HSP47 and Its Involvement in Fibrotic Disorders

Heat shock protein 47 (HSP47) is a collagen specific chaperone that is critical for the synthesis and maturation of collagen. It is encoded by the gene of SERPINH1 and belongs to the serpin superfamily, while it lacks the active site essential for proteinase inhibition. HSP47 is an endoplasmic reticulum (ER) resident protein having the RDEL retention signal at C terminus. As a collagen chaperone, HSP47 preferentially recognizes the Gly-X-Y on procollagen triple helix.
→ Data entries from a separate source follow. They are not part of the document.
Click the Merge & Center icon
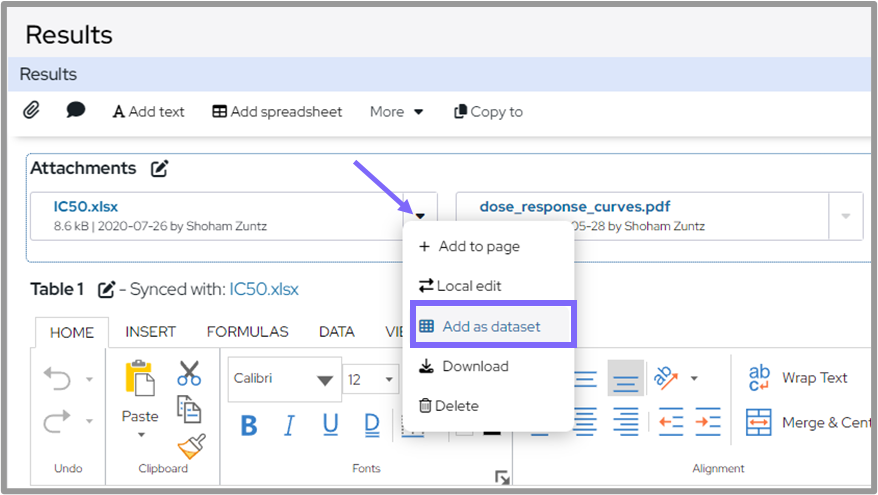[x=760, y=422]
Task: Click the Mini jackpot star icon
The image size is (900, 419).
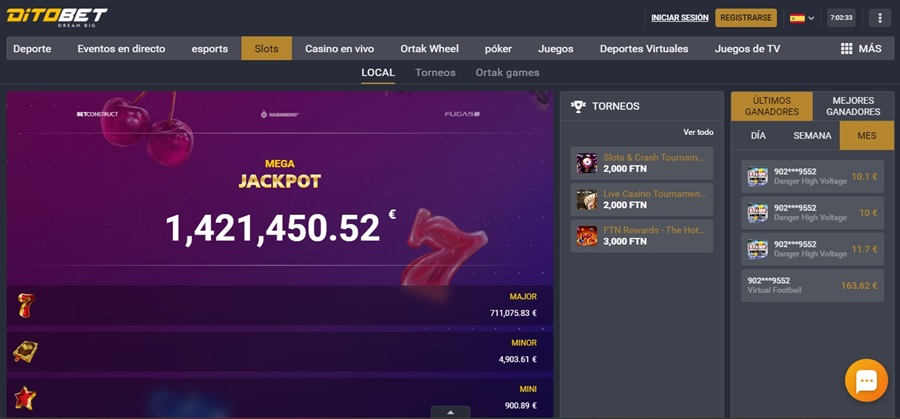Action: point(25,398)
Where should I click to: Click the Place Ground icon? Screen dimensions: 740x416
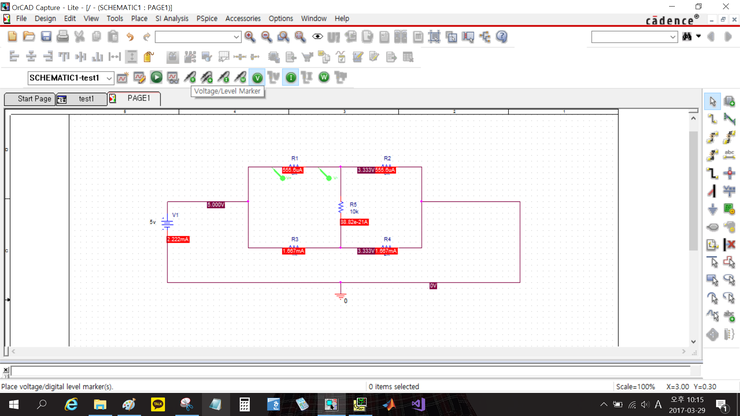(712, 209)
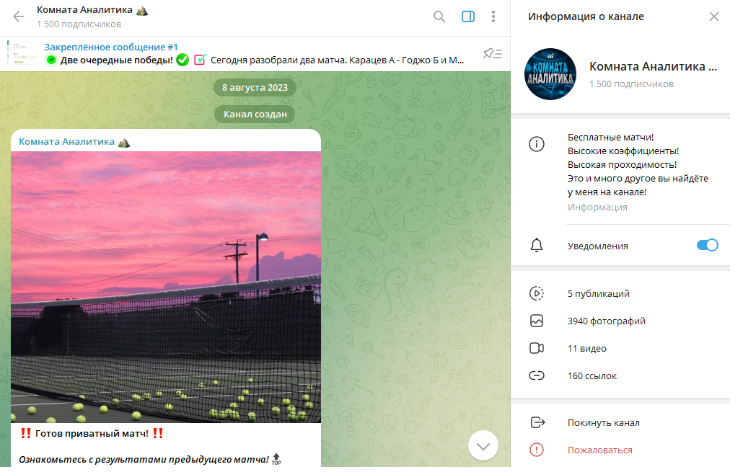The width and height of the screenshot is (740, 476).
Task: Click the pinned messages list icon
Action: point(491,53)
It binds to procollagen transiently once the nascent procollagen enters the ER to prevent the misfolding and aggregation of the procollagen, afterwards it dissociates from the triple helix at the cis-Golgi and cycles back to ER under the lead of RDEL signal. HSP47 expresses strictly in parallel with collagen proteins by collagen-producing cells, and it has been demonstrated to be involved in various fibrotic disorders including liver, lung and skin fibrosis. The specialty and necessity of HSP47 for collagen synthesis make it a good candidate for the treatment of fibrotic diseases. Several approaches designed targeting HSP47 has shown promising therapeutic effect as investigated in experimental animal models. This chapter briefly reviews the recent advances of HSP47 as collagen chaperone and its participant in fibrotic disorders.